··· LISTE DER DATENSÄTZE
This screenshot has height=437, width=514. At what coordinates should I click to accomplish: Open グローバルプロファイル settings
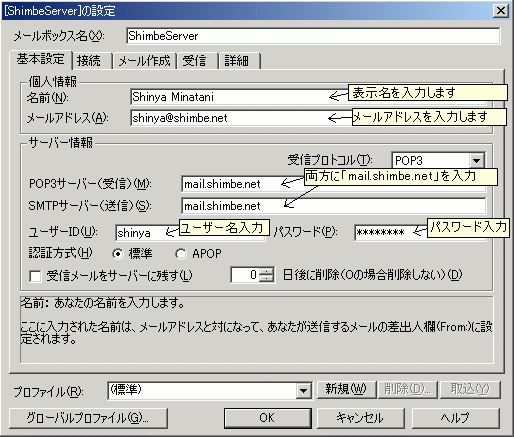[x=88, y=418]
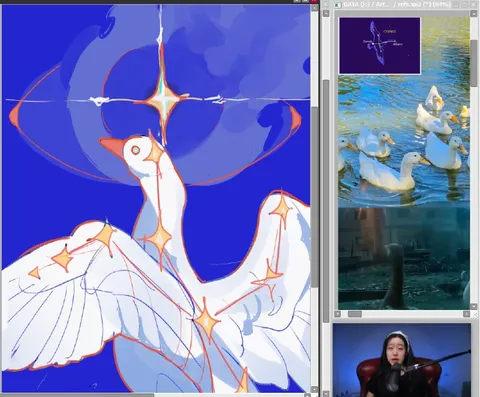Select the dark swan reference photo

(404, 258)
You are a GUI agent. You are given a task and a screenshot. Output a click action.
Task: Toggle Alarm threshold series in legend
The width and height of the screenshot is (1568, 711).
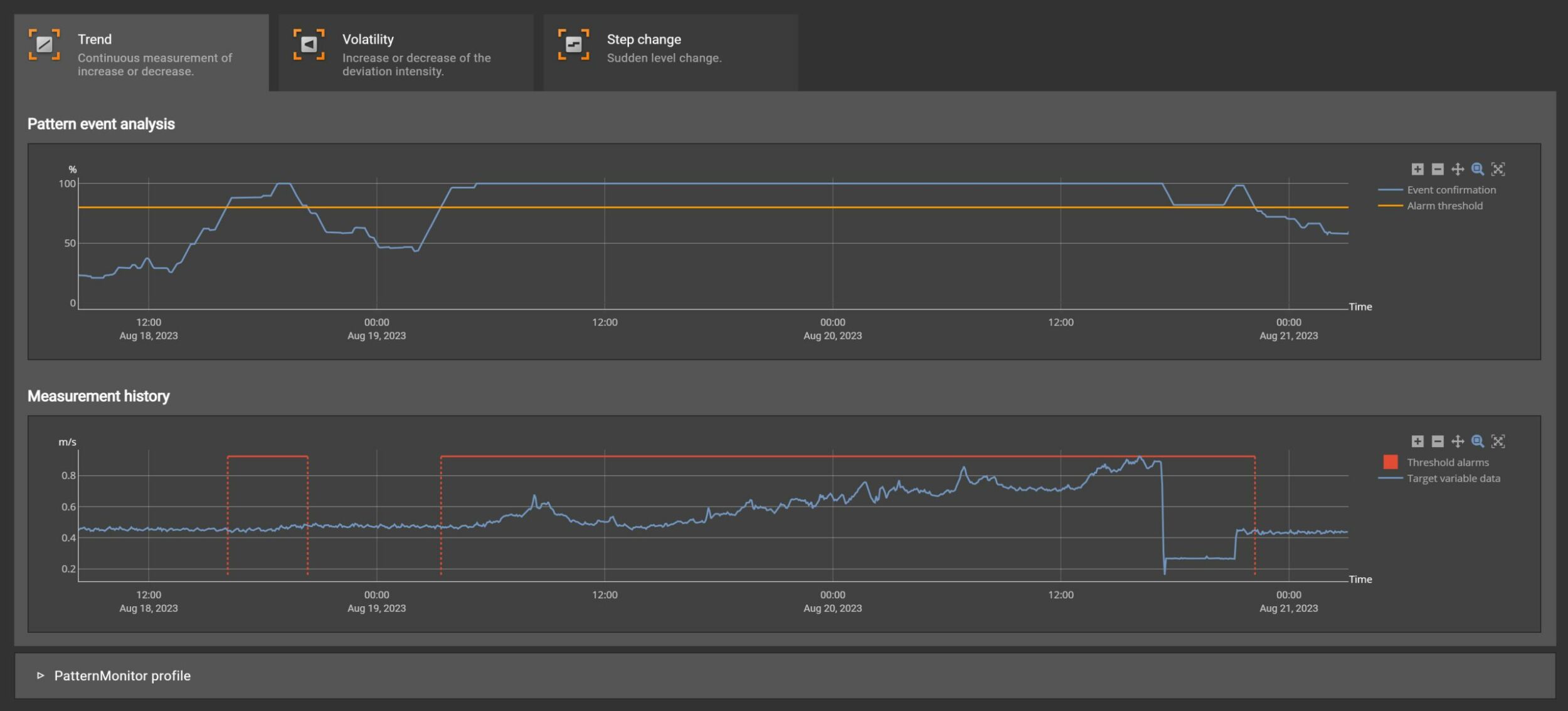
······
AUFGABENSTELLUNG: Zitiere sämtliche Datensätze oben wortgetreu und lass die Bilder dabei weg.

ANTWORT:
This screenshot has height=437, width=514. At what coordinates should I click to accomplish: Open グローバルプロファイル settings
[x=88, y=418]
Select the dark swan reference photo

(404, 258)
You are a GUI agent. You are given a task and a screenshot. Output a click action.
Task: Toggle Alarm threshold series in legend
The width and height of the screenshot is (1568, 711).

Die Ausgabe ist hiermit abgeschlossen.